One of the problems with manually keeping track of process IDs via $! to kill them later is the inherent race condition - if the process finishes before you kill it, the script will send a signal to a non-existant, or possibly incorrect, process.

We can check for process termination within the shell via the wait builtin, but we can only wait for the termination of either all background processes, or a single pid. In both cases wait blocks, which makes it unsuitable for the task of checking whether a given PID is still running.

In searching for a solution to the above I stumbled upon the jobs command, which I previously thought was only available to interactive shells. Turns out it works fine it scripts, and automatically keeps track of the background processes we've launched - if a process has terminated, it won't show up in the jobs list anymore.

Therefore, the command:

trap 'kill $(jobs -p)' EXIT

is enough to ensure -- in simple cases -- the termination of background processes when the current shell exits.

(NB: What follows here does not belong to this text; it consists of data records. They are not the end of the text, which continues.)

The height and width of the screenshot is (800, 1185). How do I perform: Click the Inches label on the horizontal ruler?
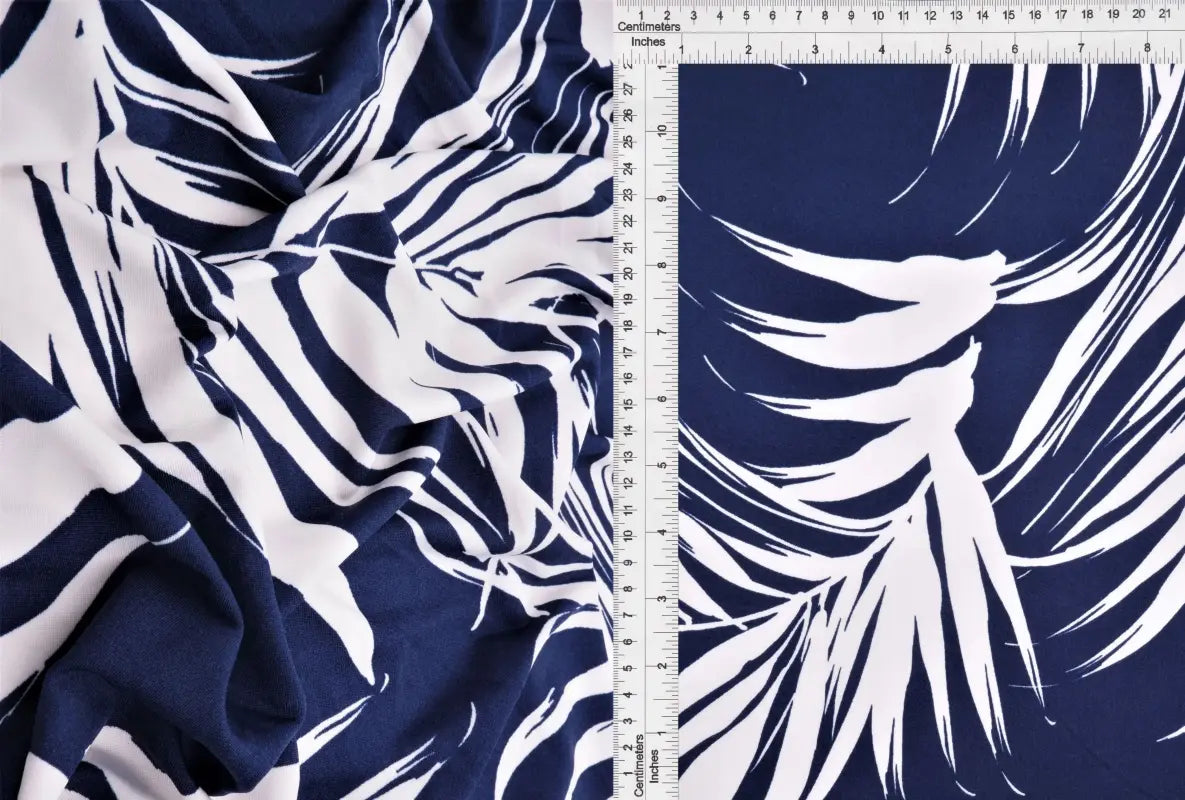[x=648, y=44]
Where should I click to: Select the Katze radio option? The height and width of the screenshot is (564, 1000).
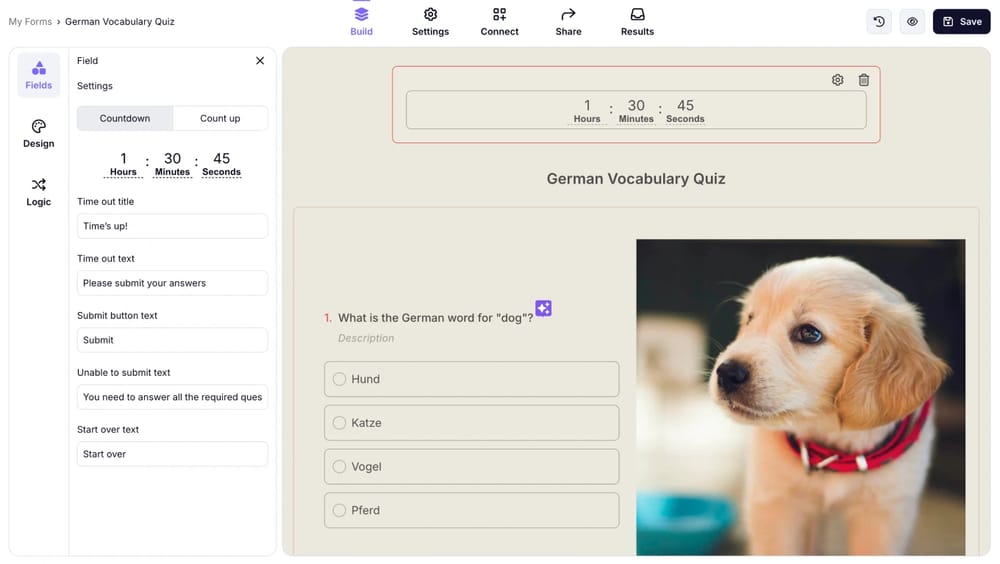point(340,423)
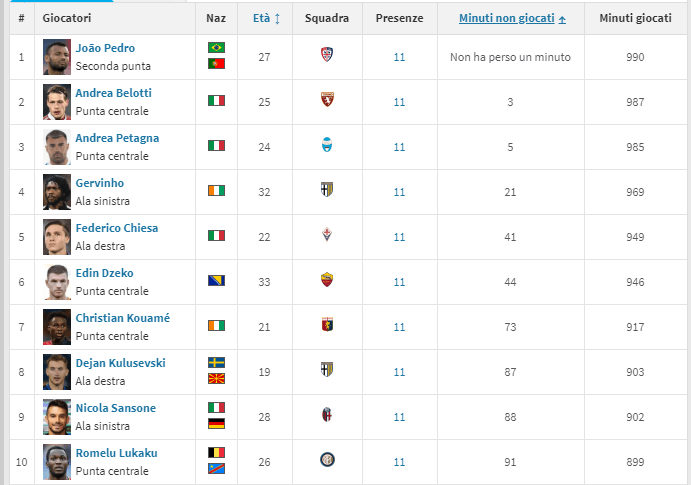Click Bologna crest in Sansone row
691x485 pixels.
tap(327, 415)
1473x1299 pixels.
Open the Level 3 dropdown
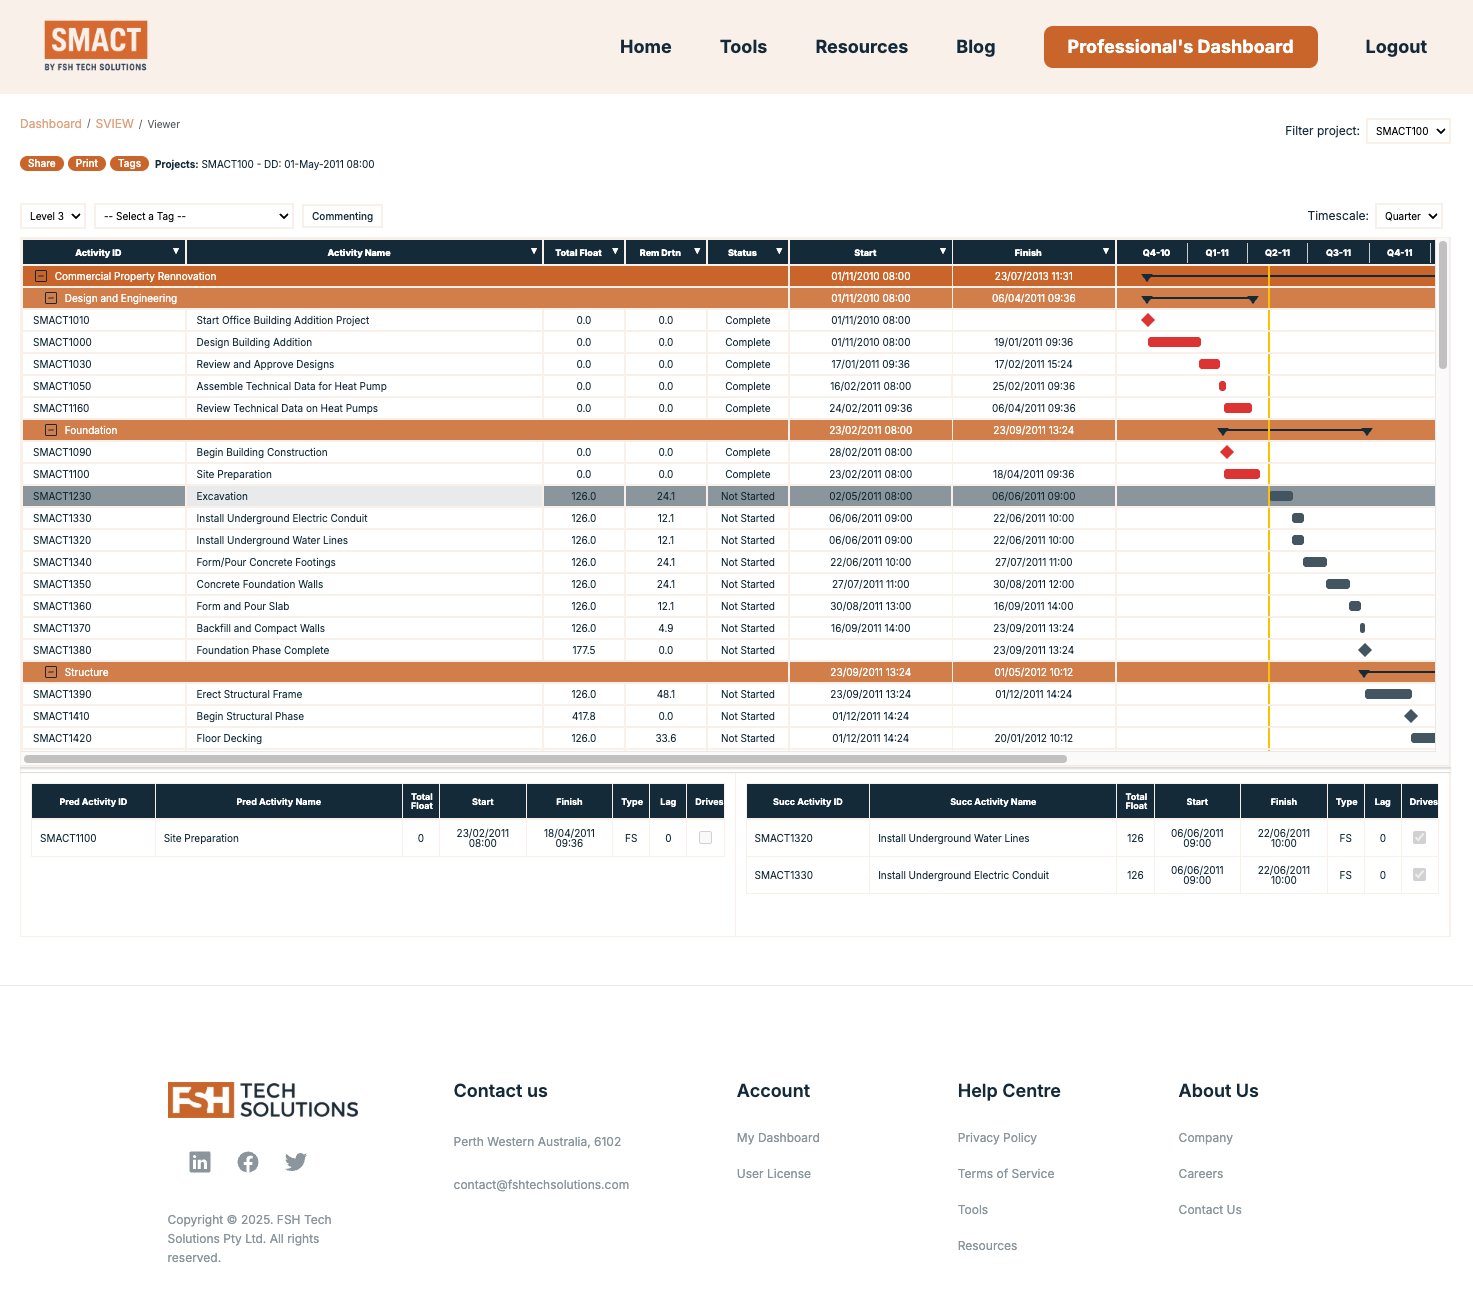coord(52,215)
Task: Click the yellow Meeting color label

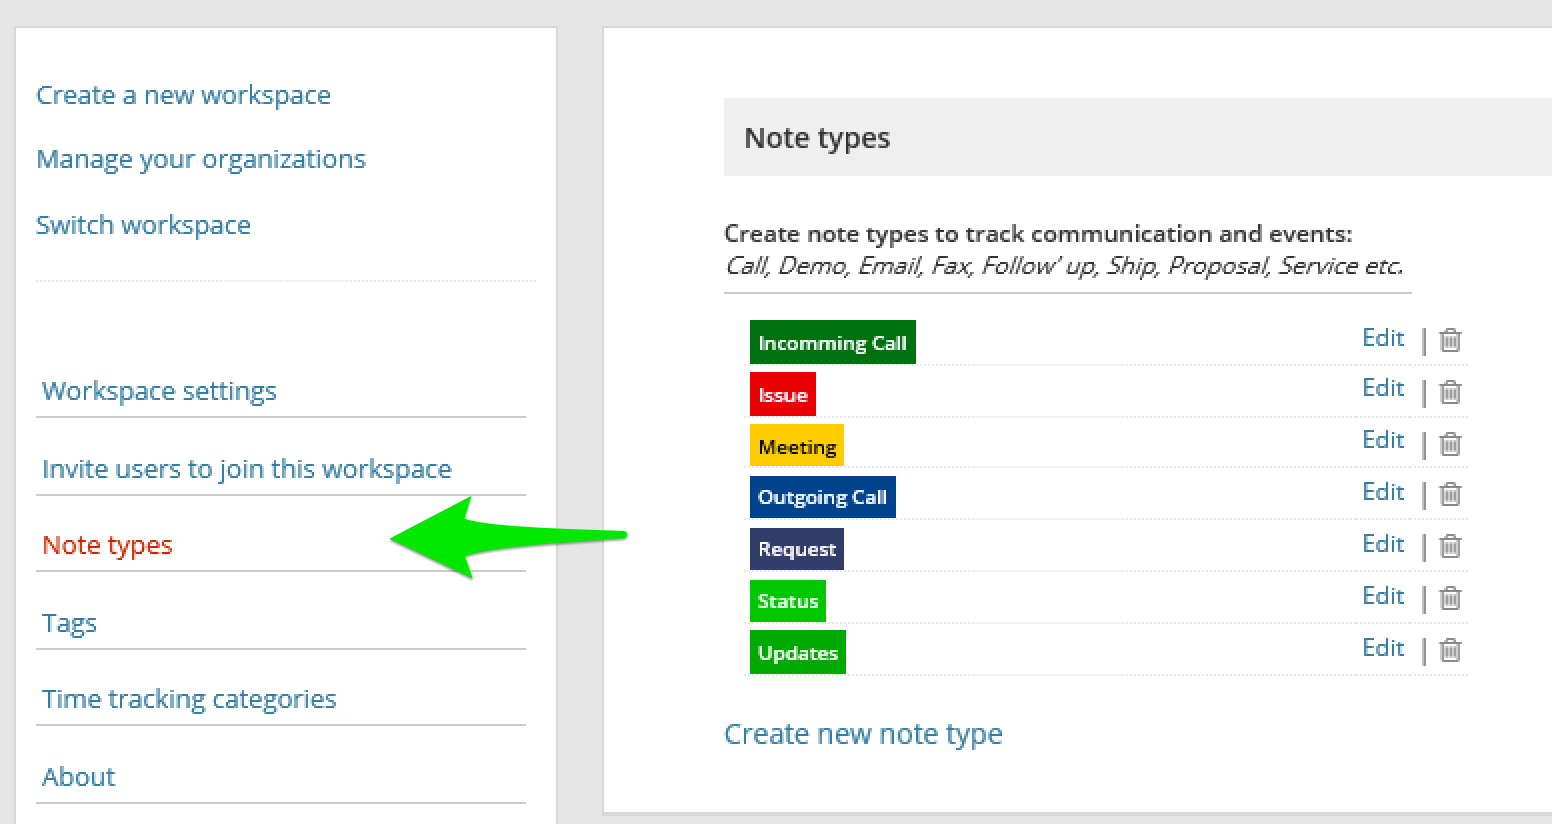Action: click(796, 446)
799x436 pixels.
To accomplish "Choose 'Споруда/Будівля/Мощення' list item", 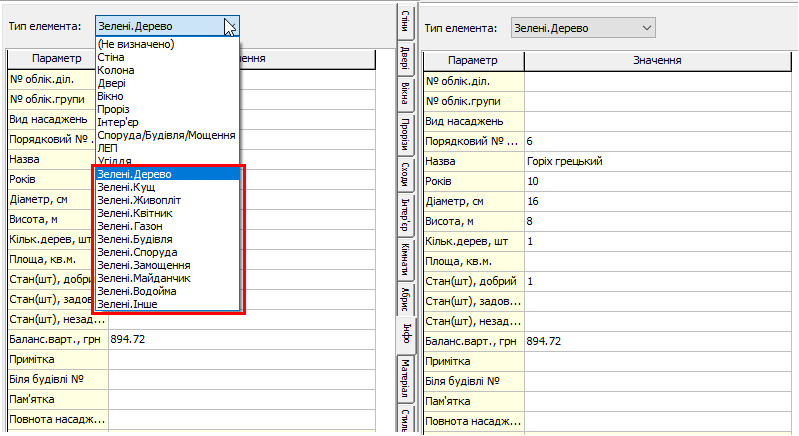I will click(x=166, y=135).
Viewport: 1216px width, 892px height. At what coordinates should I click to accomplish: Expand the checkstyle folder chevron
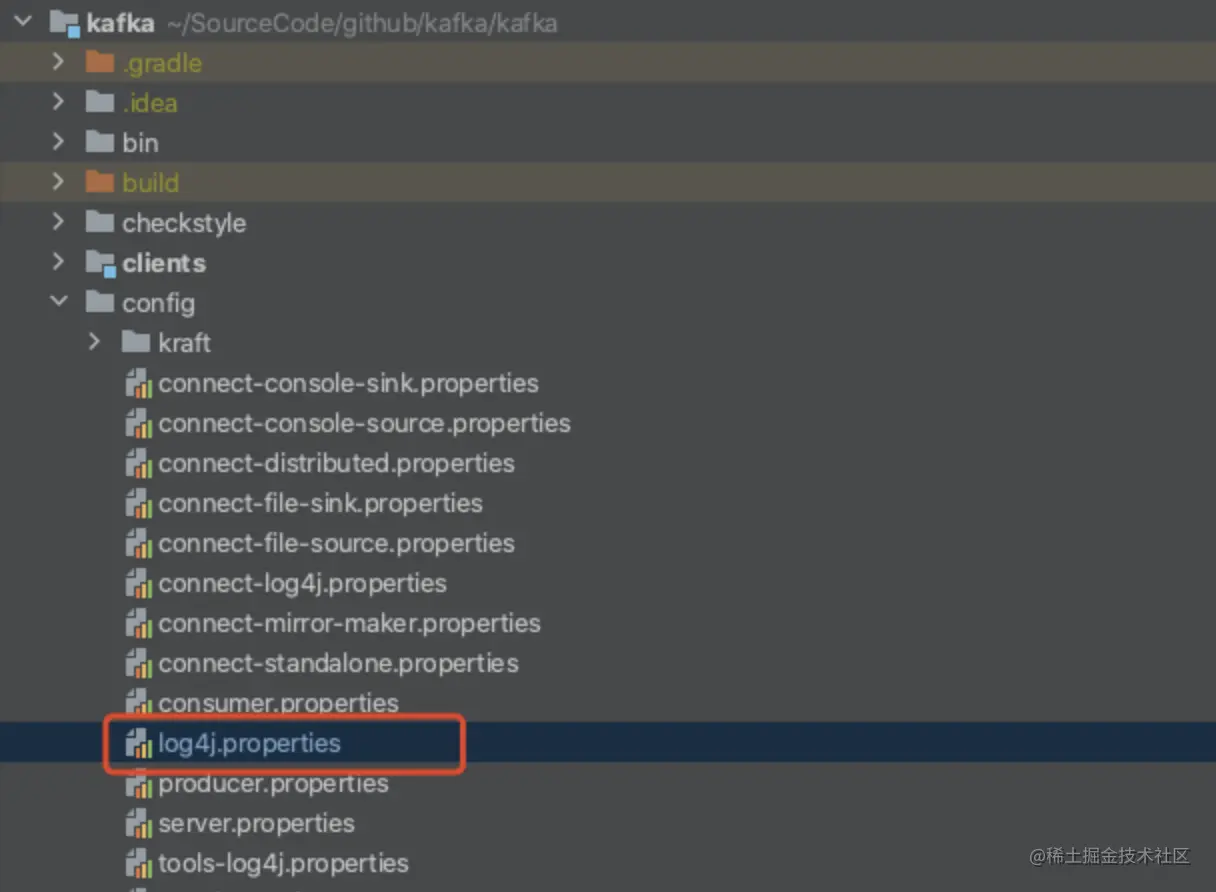click(59, 222)
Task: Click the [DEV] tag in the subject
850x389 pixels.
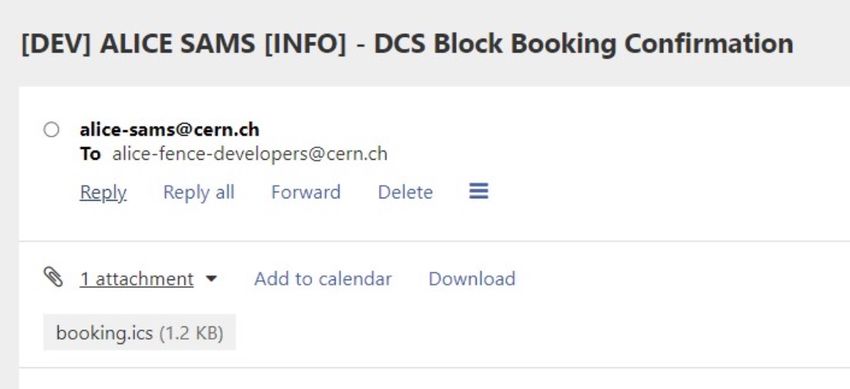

In my case one is not enough, because I'm launching background process from a subshell aswell, and traps are cleared for each new subshell. So, I need to do the same trap within the subshell:

{ trap 'kill $(jobs -p)' EXIT
wpa_cli -p /var/run/wpa_supplicant -i wlan0 -a echo &
ip monitor address &
while echo; do sleep 30; done } |
while read line; do update_wifi_status; done &

Finally, jobs -p only gives the pid of the last process in the pipeline (just like $!). As you can see, I'm spawning background processes in the first process of the background pipeline, so I want to signal that pid aswell.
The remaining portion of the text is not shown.